The differential diagnosis should include other dermatoses. Initially, due to the lenticular aspect of the lesions, besides the dark brown color, lentiginose agminata was a hypothesis, but histopathology, which would show an increase in the number of normal melanocytes along the dermo-epidermal junction, in addition to the increase of melanin deposition in the keratinocytes baseline, excluded this diagnosis [12].

With the histopathological pattern demonstrating pigment incontinence, a relevant differential diagnoses is fixed drug eruption, on final stages, non-inflammatory, as well as Ashy dermatosis, also known as persistent dyschromic erythema. Both dermatoses can be ruled out based on clinical history and dermatological examination.

Fixed pigmented erythema or fixed drug eruption is a common drug-related cutaneous reaction, typically caused by non-steroidal anti-inflammatory drugs and antibiotics. It is characterized by the sudden appearance of multiple erythematous-purplish macules and spots, some of them becoming erythematous-edematous, forming plaques, with well-demarcated borders and being able to evolve with bubble formation in the central region. They usually initiate within 48 hours of the ingestion of the related medication and slowly involve into residual-aspect hyperpigmented macules. With the re-exposure to the medication, the old lesions start to present a new inflammatory phase, along with new acute lesions appear as well [13]. Although the chronic stage can be justified by the histopathology, there is no clinical history of the inflammatory phase, either at the beginning or over the 15 months, nor an apparent relationship with drugs.

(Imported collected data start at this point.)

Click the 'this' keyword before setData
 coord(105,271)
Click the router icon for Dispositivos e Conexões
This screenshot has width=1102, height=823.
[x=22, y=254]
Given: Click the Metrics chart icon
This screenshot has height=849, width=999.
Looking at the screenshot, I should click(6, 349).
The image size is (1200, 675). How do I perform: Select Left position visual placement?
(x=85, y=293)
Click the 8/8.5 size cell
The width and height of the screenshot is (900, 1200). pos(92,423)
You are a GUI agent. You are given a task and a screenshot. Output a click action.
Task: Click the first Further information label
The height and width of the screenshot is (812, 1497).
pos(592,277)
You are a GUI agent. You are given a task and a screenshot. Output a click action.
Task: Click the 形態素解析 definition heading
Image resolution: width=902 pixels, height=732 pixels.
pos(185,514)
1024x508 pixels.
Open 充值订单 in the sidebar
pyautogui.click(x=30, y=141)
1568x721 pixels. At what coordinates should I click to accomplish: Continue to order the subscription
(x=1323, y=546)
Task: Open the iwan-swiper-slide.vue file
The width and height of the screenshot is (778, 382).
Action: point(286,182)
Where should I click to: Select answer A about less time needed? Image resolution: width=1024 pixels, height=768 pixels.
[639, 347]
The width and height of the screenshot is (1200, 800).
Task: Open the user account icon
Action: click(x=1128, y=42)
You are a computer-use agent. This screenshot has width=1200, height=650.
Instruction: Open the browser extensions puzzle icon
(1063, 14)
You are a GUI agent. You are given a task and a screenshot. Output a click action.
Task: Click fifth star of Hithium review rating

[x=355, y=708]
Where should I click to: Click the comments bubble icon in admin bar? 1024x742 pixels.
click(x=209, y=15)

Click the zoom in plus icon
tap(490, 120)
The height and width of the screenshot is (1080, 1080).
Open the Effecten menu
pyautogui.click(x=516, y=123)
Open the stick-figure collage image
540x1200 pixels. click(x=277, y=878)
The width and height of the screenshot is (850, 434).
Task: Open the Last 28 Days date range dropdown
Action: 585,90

Ashy dermatosis or Erythema Dyschromicum Perstans (EDP) is an acquired idiopathic dyschromia, characterized by the appearance of multiple bluish-gray macules, with slightly erythematous borders in young adults in the third decade of life, seeming to predominate in females. The lesions typically affect the trunk, in a diffuse, symmetrical and bilateral manner. Progressively, the lesions are confluent, forming larger spots. EDP is a relevant differential diagnosis of classical LPP. In the present case, by the pattern of lenticular, non-confluent lesions, with unilateral linear distribution, EDP can be discarded [14].

Treatment of LPP is difficult. There is no robust evidence for first-line treatment recommendation [1-4]. High potency topical corticosteroids, calcineurin inhibitors and hydroquinone-based depigmenting agents and alpha hydroxy acids are described as options. Among the options, tacrolimus was tested in an open, non-randomized, clinical trial, where a positive result was demonstrated in 53, 8% of the patients [6]. From the systemic point of view, isolated reports of the use of prednisone, dapsone and isotretinoin, the latter being tested at a low dose for patients with classical LPP, with some response [5]. Finally, some reports of laser strategies [1].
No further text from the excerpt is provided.